Shortly afterward the establishment of the Duchy, the Duke granted Aizupe Manor to his counselor, Latvian diplomat Salomon Henning (1528-1589). Henning later authored Chronicle of Livonia and Courland, including a moving account of the Siege of Cēsis Castle (1577).

In 1719, the manor became property of the heirs of Henning. It later passed to the House of Koskull (also known as von Koskul or von Koskulus). From 1725 to 1793, it was owned by the Mirabahu family (also known as the Mirbach or von Mirbahu family).

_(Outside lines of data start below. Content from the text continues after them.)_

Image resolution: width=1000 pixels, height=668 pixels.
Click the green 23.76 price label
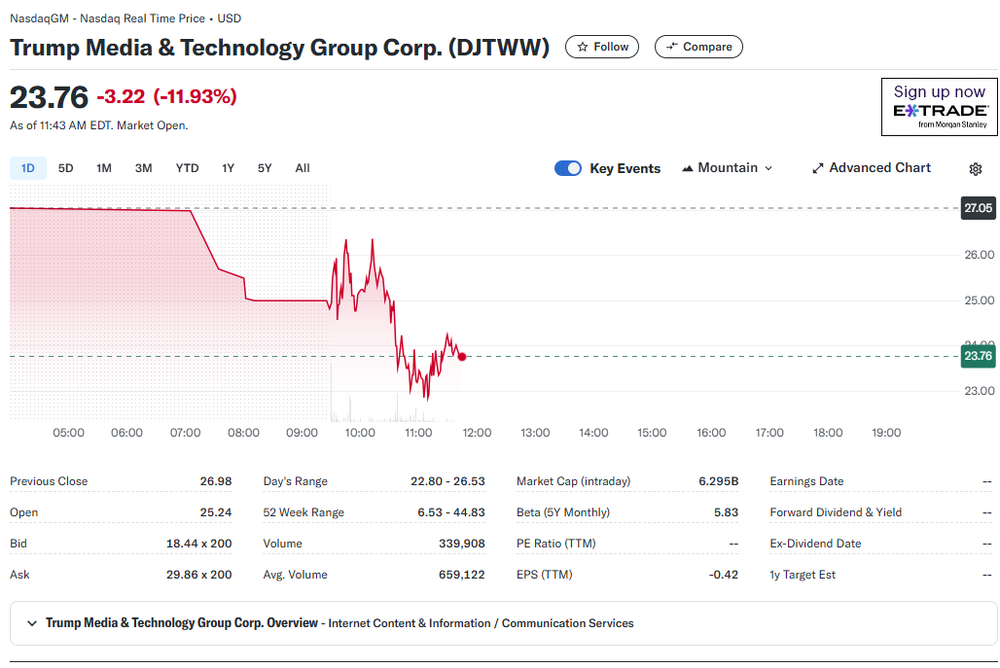point(977,356)
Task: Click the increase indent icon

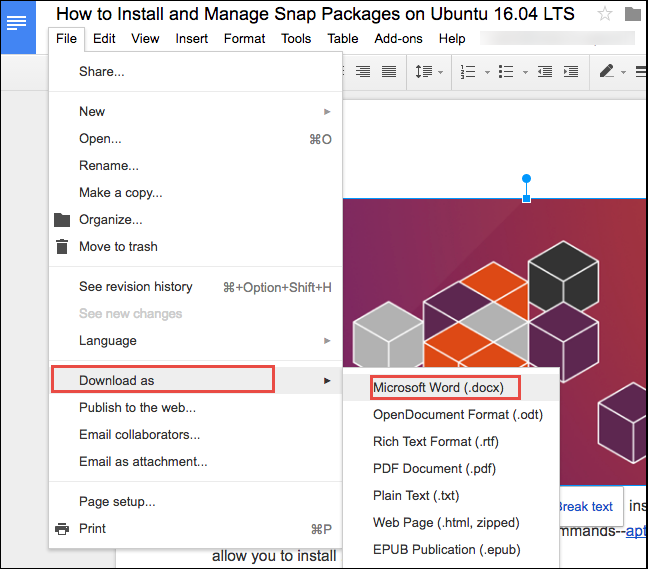Action: tap(571, 72)
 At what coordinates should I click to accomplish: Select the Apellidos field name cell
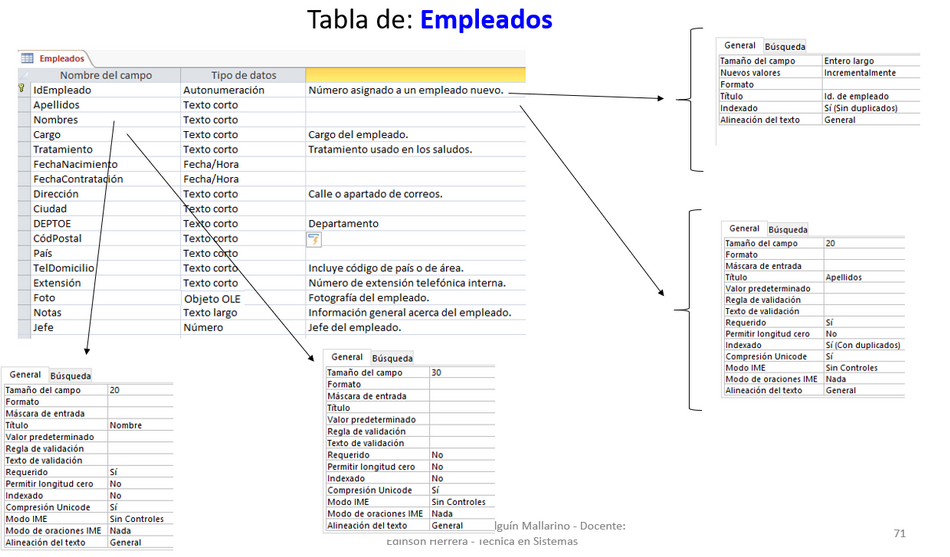[x=57, y=105]
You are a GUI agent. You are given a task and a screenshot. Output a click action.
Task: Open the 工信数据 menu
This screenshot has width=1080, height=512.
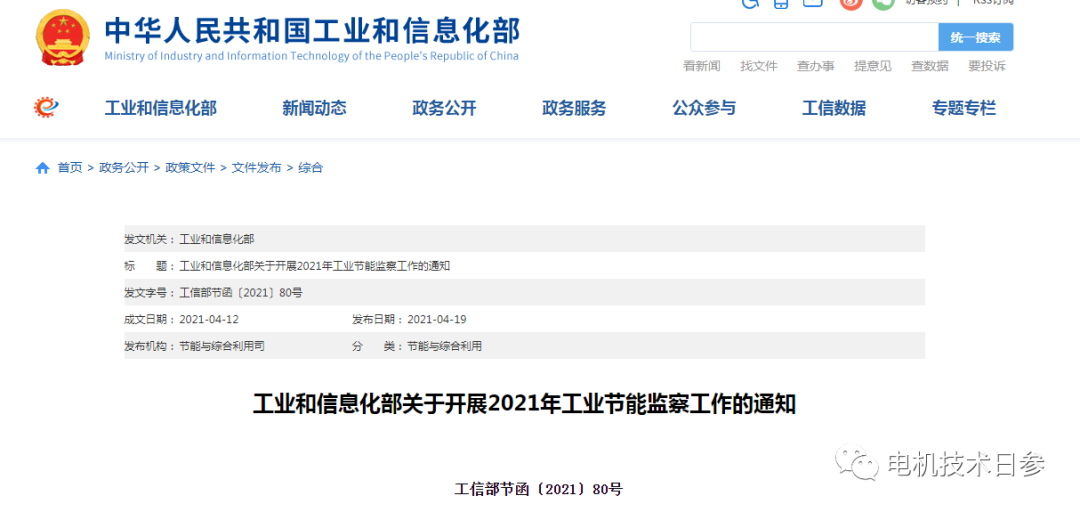pos(834,108)
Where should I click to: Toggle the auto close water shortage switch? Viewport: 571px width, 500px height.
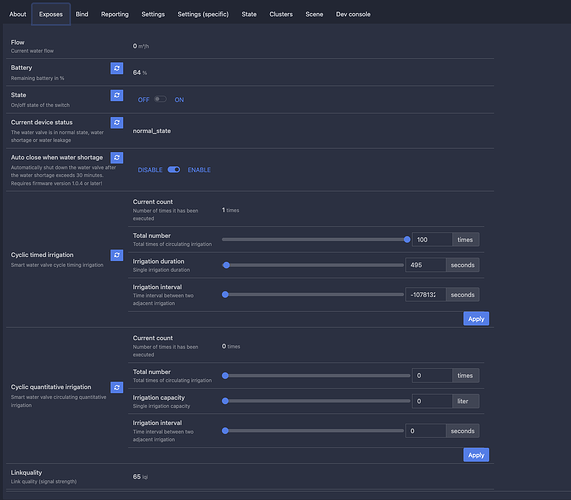(174, 169)
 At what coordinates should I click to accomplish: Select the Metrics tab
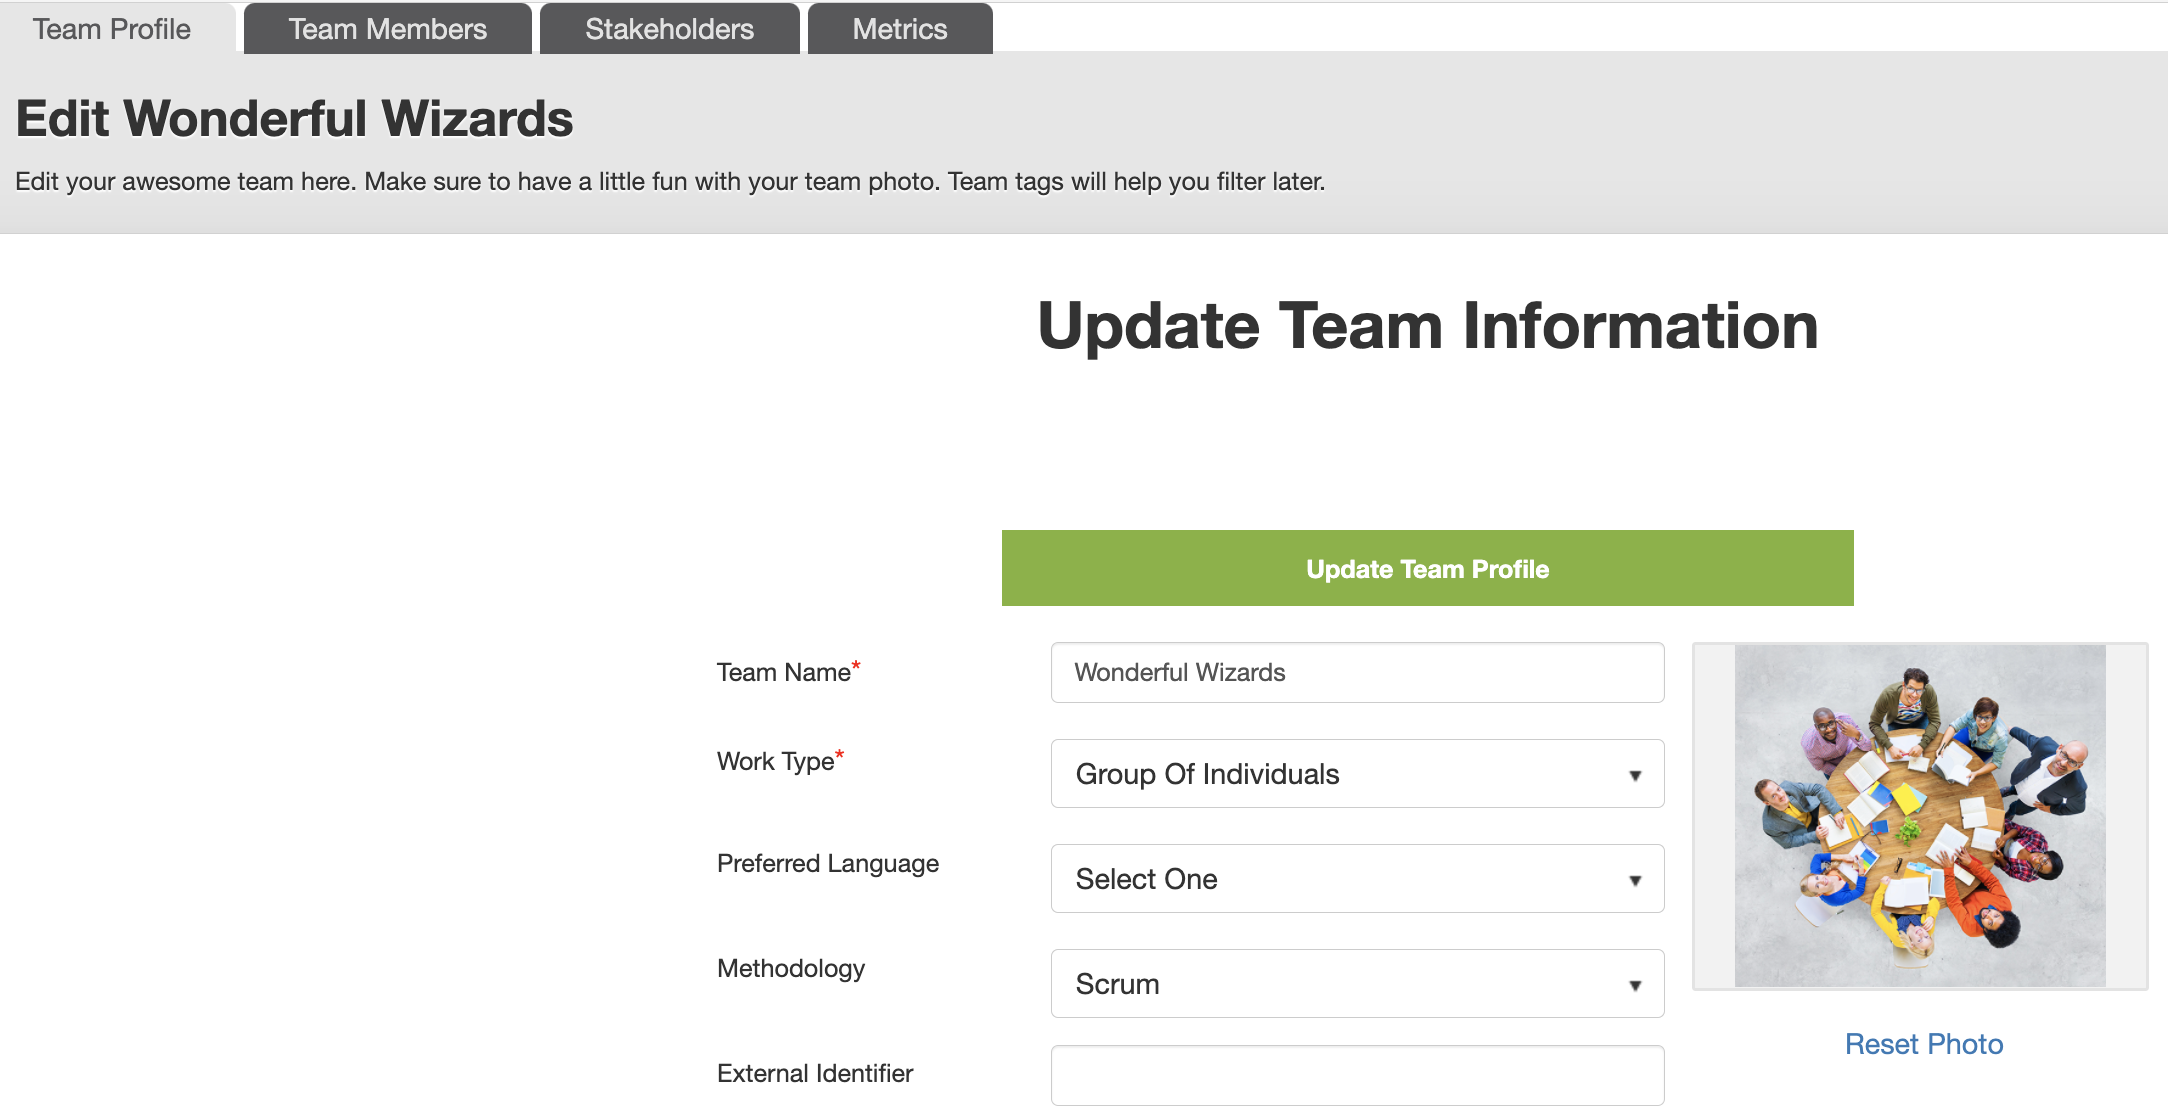pyautogui.click(x=900, y=29)
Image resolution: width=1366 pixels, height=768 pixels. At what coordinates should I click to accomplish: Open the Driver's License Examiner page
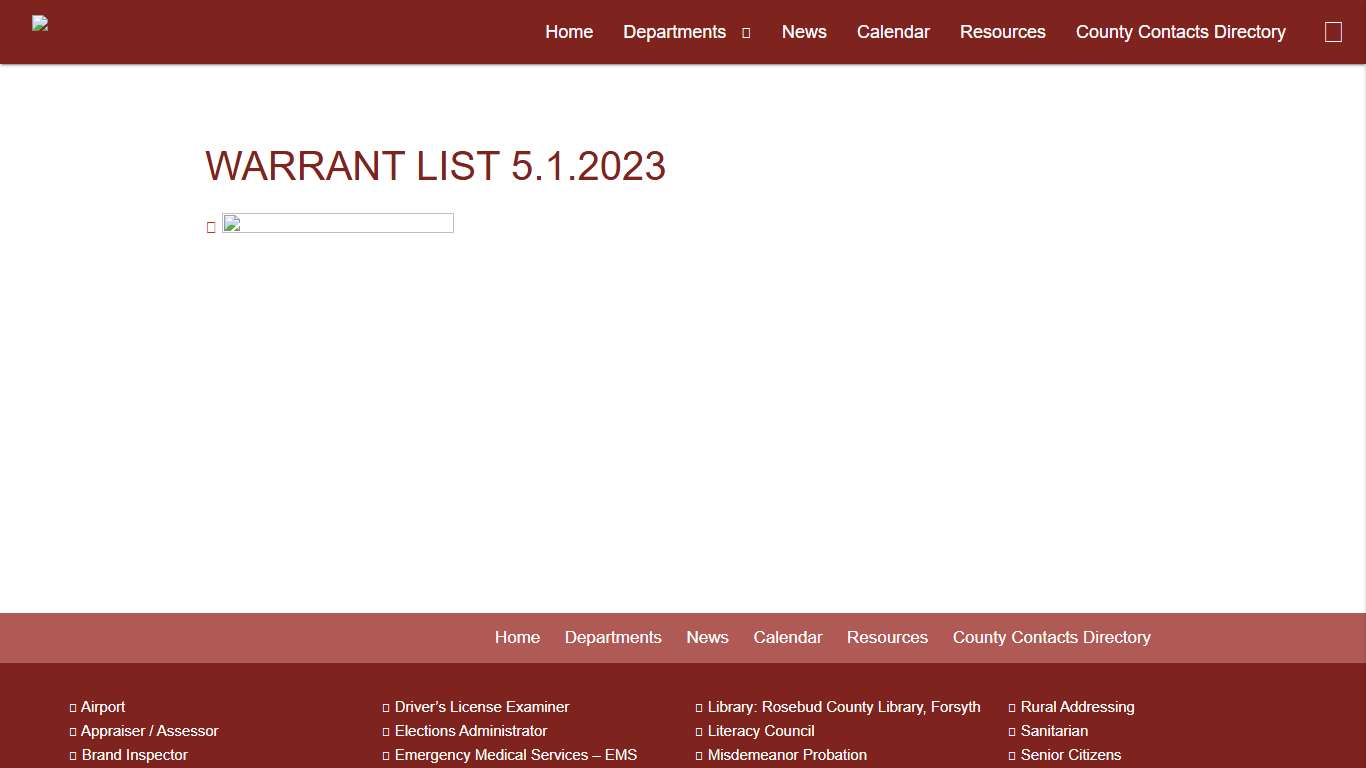(482, 707)
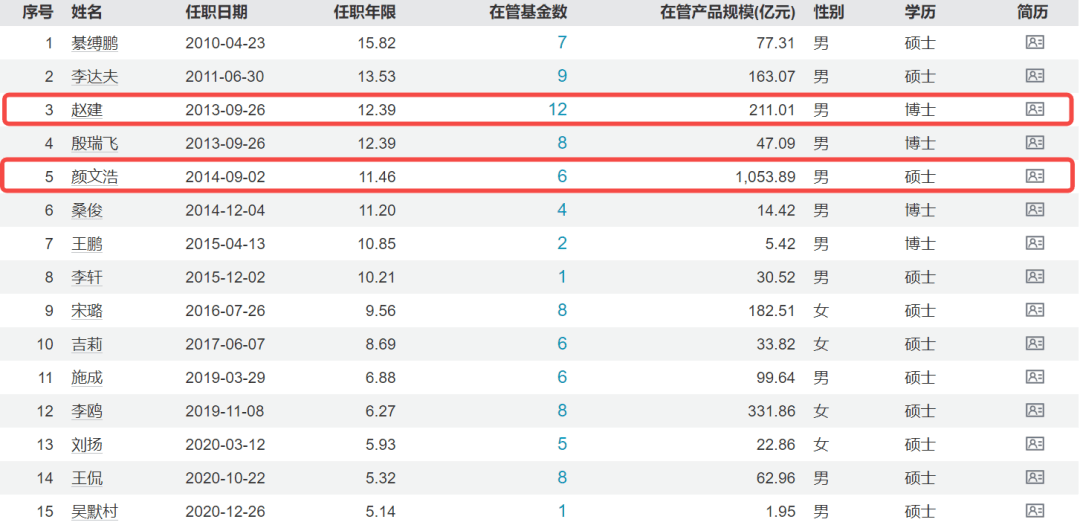Click the fund count 4 for 桑俊

pyautogui.click(x=562, y=210)
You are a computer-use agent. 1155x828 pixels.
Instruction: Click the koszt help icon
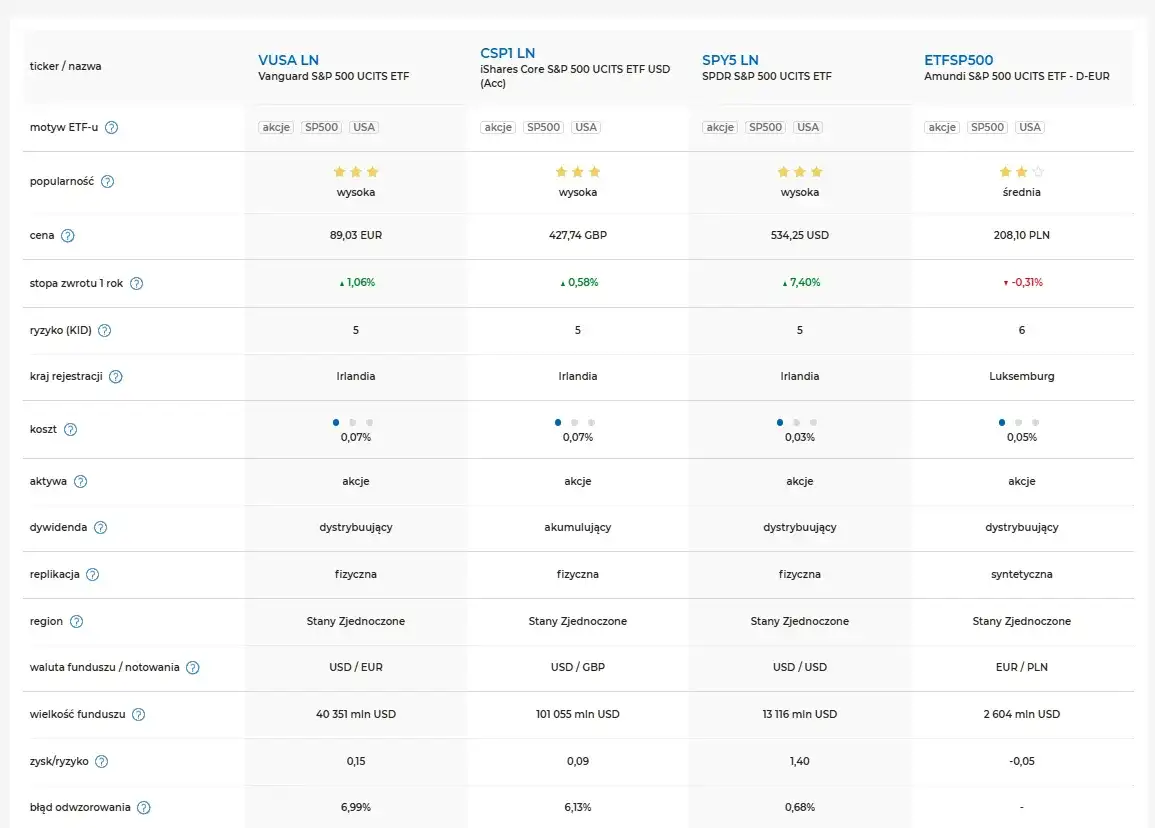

In 1795, the Courland Governorate was created from portions of the Duchy of Courland and Semigallia and incorporated into the Russian Empire. The Governor General of the newly created Courland Governorate was Peter Ludwig von der Pahlen, who was believed to be a distant relation to the Henning family. It was under the governorship of von der Pahlen that the von Hahn family became connected to Aizupe Manor, awarded to Adolph Georg Wilhelm (Adolph) von Hahn (1749-1823) and eventually becoming the property of his son, Paul Theodor von Hahn (1793–1862), who served as governor from 1824 to 1827. Paul Theodor settled into the manor after its completion as a self-sustaining agricultural entity.

The Hahn family was responsible for expanding the core of the estate into a 19th-century farmhouse complex. The manor and grounds included several residential houses, large barns with ramps, and distillery. A park established between 1830 and 1840 next to the manor house until the beginning of the 20th century. The layout and interrelated production model was completed by 1823.

The property remained in the family until 1920.

From 1939 to 1945, Aizupe Manor was occupied by the Forest School, and from the 1945 to 1985 by the Forest Technical School. Since the 1990s it has been under control of Kandava municipality, Vāne parish, Semigallia; it currently is operated as a social rehabilitation center for children.